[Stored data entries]
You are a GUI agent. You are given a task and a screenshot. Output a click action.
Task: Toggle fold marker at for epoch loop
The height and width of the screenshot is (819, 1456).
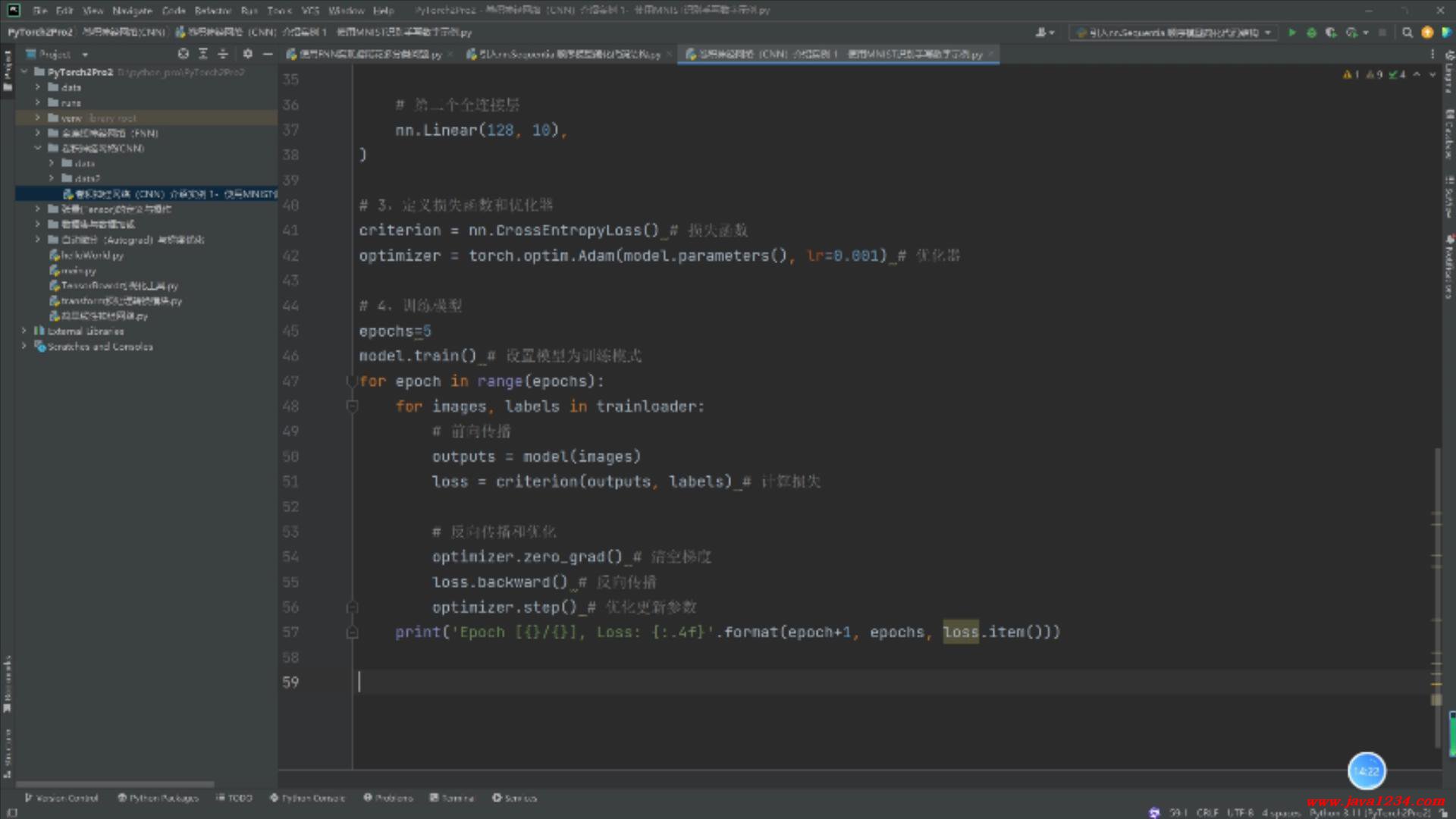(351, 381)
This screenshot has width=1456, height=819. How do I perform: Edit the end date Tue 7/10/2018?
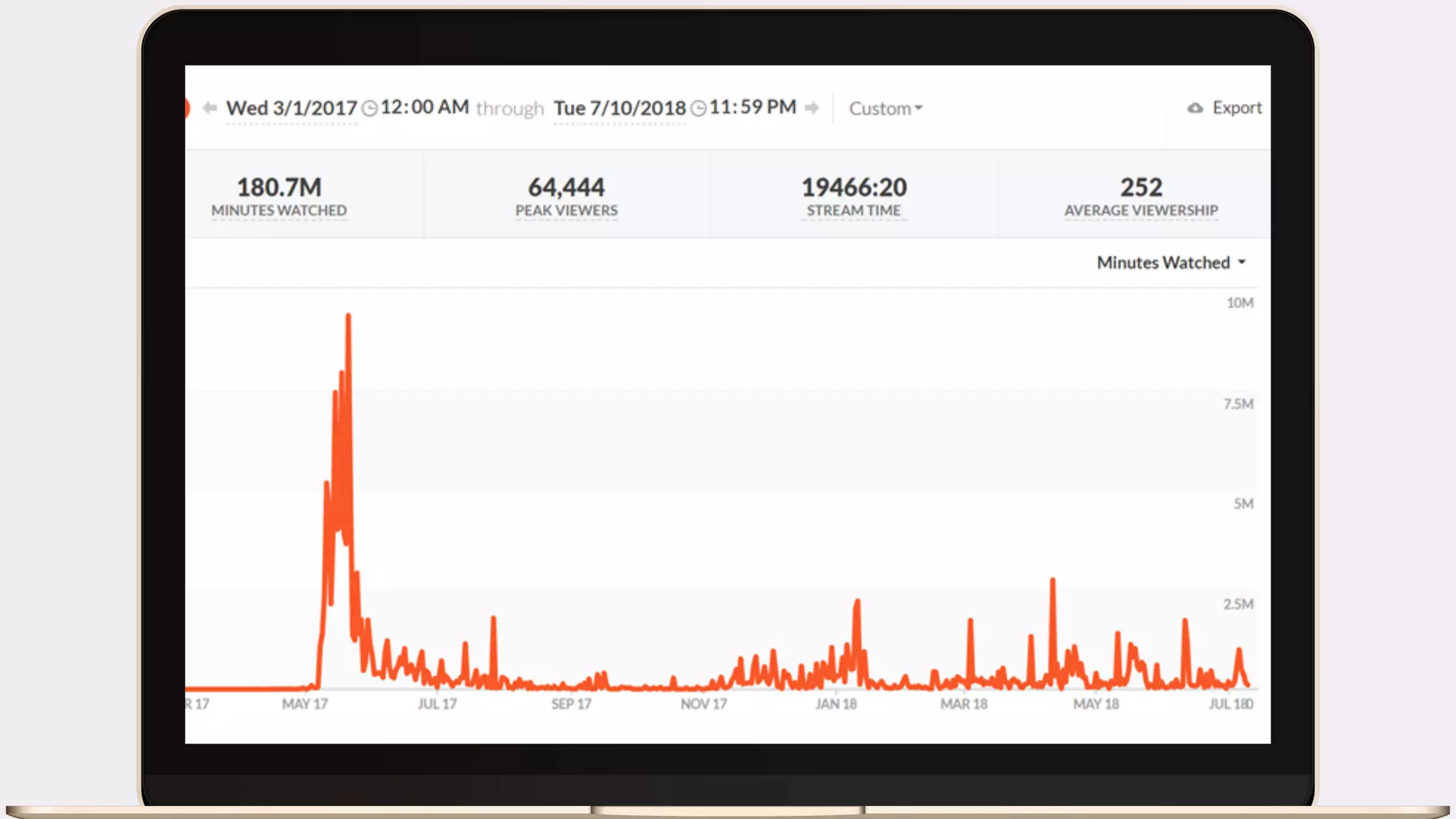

◆ Work to complete:
Copy out the data above to the letter, and keep every picture out of it.

◆ Output of the task:
You are a GUI agent. You are given a task and a screenshot. Output a click action.
Task: Toggle fold marker at for epoch loop
The height and width of the screenshot is (819, 1456).
(351, 381)
This screenshot has width=1456, height=819. How do I perform: Edit the end date Tue 7/10/2018?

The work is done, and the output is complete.